Time and again, we have been told to schedule regular check-ups at the dentist in order to keep a check on our oral health. But are you aware of why it is so important to make sure that our oral health is in good condition? Dentists help keep our mouth, teeth and gums healthy at all times to do away with oral issues. A dental appointment comprises of two processes: a clean-up and check-up. Dentists check for plaque, tartar, and cavities that can turn into oral infections and inflammations without proper care. They clean up the mess that we may be able to avoid if we meticulously follow a good oral hygiene routine – brushing twice a day, flossing and even using mouthwash.
It’s important to know that beyond preventing oral diseases, the dentist also helps keep a check on our general health – not solely our oral health. Oral health is both an indicator of bad overall health as well as a gateway for other diseases that can be detrimental to our overall well-being.

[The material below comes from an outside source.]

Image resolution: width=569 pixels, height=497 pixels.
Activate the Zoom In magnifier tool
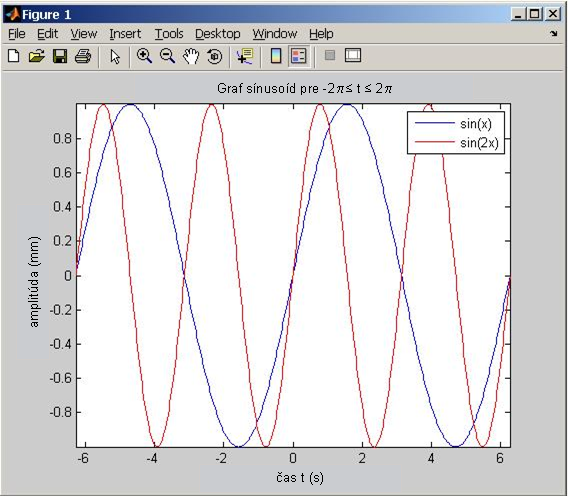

Oral health as an indicator of bad overall health
Part of the dentist’s role is to identify the cause for the oral issues faced by the patient. While breaking it down to find the root cause, they may be able to identify certain diseases and conditions that the patient may be developing or has already developed. Common diseases that cause oral complications include:
Alzheimer’s: As the symptoms of the disease worsen, oral health also deteriorates
Diabetes: Your dentist may ask if you are diabetic. This is because gum disease occurs more frequently in those who have been diagnosed with diabetes. Your gums are more prone to infections since diabetes weakens your immunity
HIV/Aids: HIV positive patients often face oral complications like lesions and ulcers
Oral health as a contributor to diseases and conditions
The mouth is a gateway for infections to the rest of the body. The food we eat and the air we breathe may contain germs and bacteria that travel through the mouth to infect our bodies. Apart from checking our teeth, mouth, and gums, the dentist also carefully examines our tongue, throat, face, head, and neck to check for early warning signs of an infection or a disease. Bad oral hygiene can also cause bacteria to travel through the infected gums to the rest of the body. Diseases and conditions that bad oral health can attract include:
Endocarditis: Bacteria or germs can travel from the mouth through the bloodstream and attach themselves to areas of the heart causing an infection
Cardiovascular disease: Oral bacteria can result in inflammations and infections that clog the arteries and cause heart diseases.
Birth complications: Premature birth and low birth weight have been linked to periodontitis, a severe gum infection.
Respiratory disease: Bacteria from the mouth can be pulled in to infect the lungs causing pneumonia and other respiratory diseases
Diabetes: Oral complications are bound to pop-up when blood sugar levels are not kept in check. Yes, diabetes is a contributor to bad oral health and vice versa. They work in partnership.
…but let’s not endorse that deal.
Oral complications don’t just mean loss of teeth or bleeding gums. Gum diseases like gingivitis can trigger some serious health issues. It’s important to get a dental check-up done every 6 months to clean up those teeth and gums that have been collecting plaque, tartar and other mess. Don’t forget to maintain good oral hygiene between your visits.